Hi @lorraine59, I'm sorry to hear you are still having a rough time with your PMR after close to 5 years. My longest time on prednisone with PMR was around 3 and half years and it was pretty rough. The last six months I was going back and forth between 1/2 mg daily and 1 mg daily for a week to 2 weeks at a time before changing doses until I was finally able to stop taking prednisone with a minimum amount of pain/aching. My rheumatologist told me he had a patient who took over a year on 1 mg dosage until he could stop taking it.
Have you tried any other lifestyle or diet changes to help with your PMR pain? I know that really helped me the second time around with PMR six years after it went into remission and came back again. Here's some information that might be helpful if you haven't already tried it
-- Diet and Lifestyle Changes That Can Aid in the Treatment of Polymyalgia Rheumatica: https://arthritissj.com/diet-and-lifestyle-changes-that-can-aid-in-the-treatment-of-polymyalgia-rheumatica/
Thank you John, appreciate any info that cab=+
Sorry hit a wrong key. I do appreciate any info that can help through the tourture I am feeling. do you have a rheumotoligst?

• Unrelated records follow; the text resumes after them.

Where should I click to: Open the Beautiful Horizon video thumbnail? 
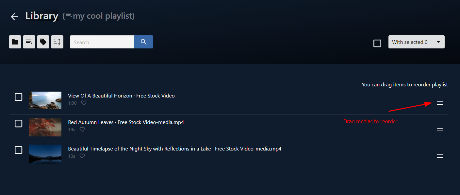point(45,100)
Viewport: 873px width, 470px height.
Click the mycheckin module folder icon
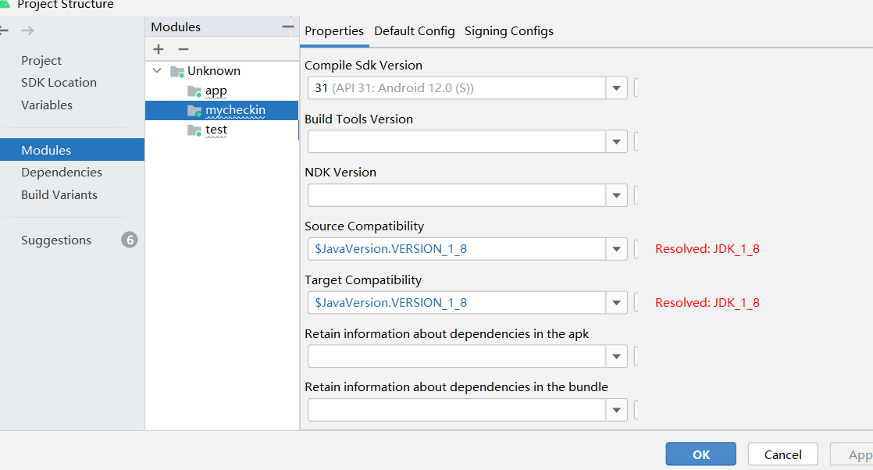tap(194, 111)
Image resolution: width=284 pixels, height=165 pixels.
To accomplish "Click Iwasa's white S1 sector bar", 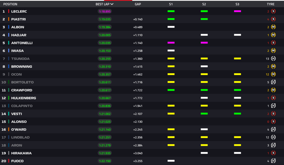I will coord(171,51).
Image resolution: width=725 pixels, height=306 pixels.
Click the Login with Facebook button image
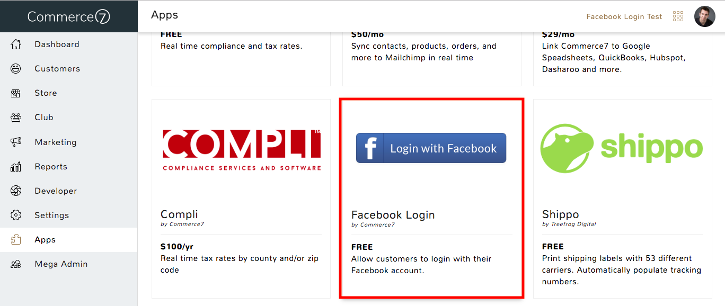coord(431,148)

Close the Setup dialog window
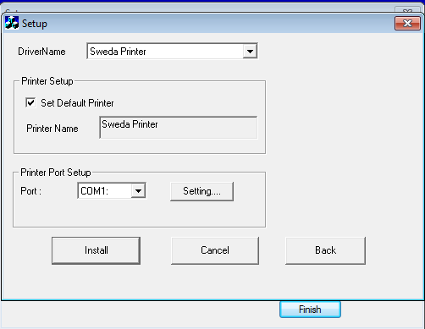pyautogui.click(x=407, y=23)
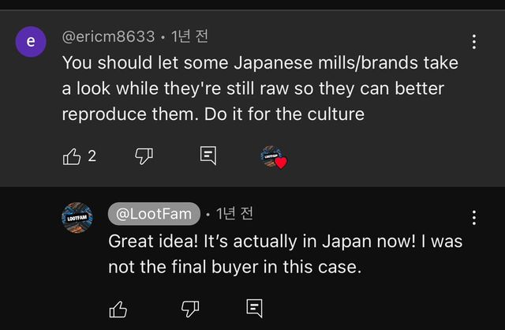The image size is (505, 330).
Task: Click the LootFam creator heart badge
Action: coord(273,157)
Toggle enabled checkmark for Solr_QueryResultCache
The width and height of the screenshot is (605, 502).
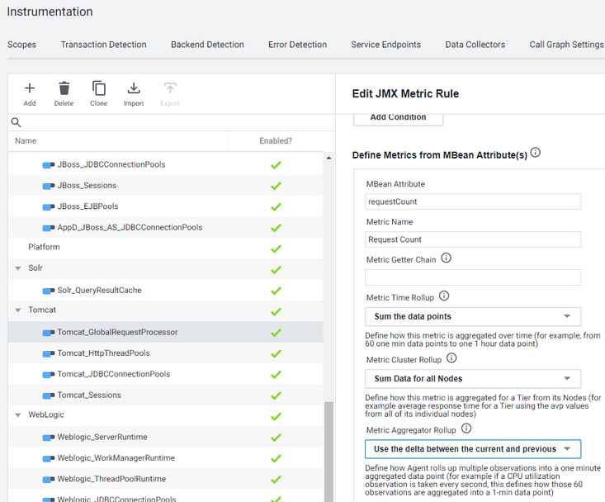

I was diagnosed by a rheumatologist and referred to him by my primary care doctor.
Hi @lorraine59, I sympathize with you as the pain of PMR is like no other. I can't imagine suffering with it for five years. I am not an M.D, but I'll quote from Cecil and Goldman's Textbook of Medicine, "Both PMR and GCA are highly responsive to corticosteroids...This response is so characteristic that an immediate and dramatic improvement in PMR and GCA symptoms within 1-3 days after steroid institution supports the diagnosis..PMR usually responds to 15 mg of prednisone daily...Within 2-3 days of institution of steroids, most symptoms of ...PMR clear rapidly and patients describe a miraculous improvement.". Were you ever on a higher dosage of prednisone with good results? I initially went to my PCP, a family practitioner with my symptoms, after suffering for 4 months, he ordered blood tests, but did not refer me to a rheumatologist. I had slightly elevated inflammation markers at that time. Months later, symptoms of PMR went away, but I had different pains, anemia, and anorexia. A friend, an infectious disease doctor, got involved, reviewed some of my lab work, and told me to ask my PCP for more tests. He scoffed at everything, but I pushed him. He even laughed at me when I told him I probably had Giant Cell Arteritis (per my friend) and said, if I had it I'd be blind. Long story short, my inflammation markers were off the charts and I was referred to a rheumatologist, who has treated about 70 people with PMR and GCA. Later, the PCP told me he missed the diagnosis because my symptoms weren't textbook. So, after five years of suffering, it may be wise to get switch doctors and get under the care of a rheumatologist with expertise in this disorder, if you aren't already. Best wishes for less pain.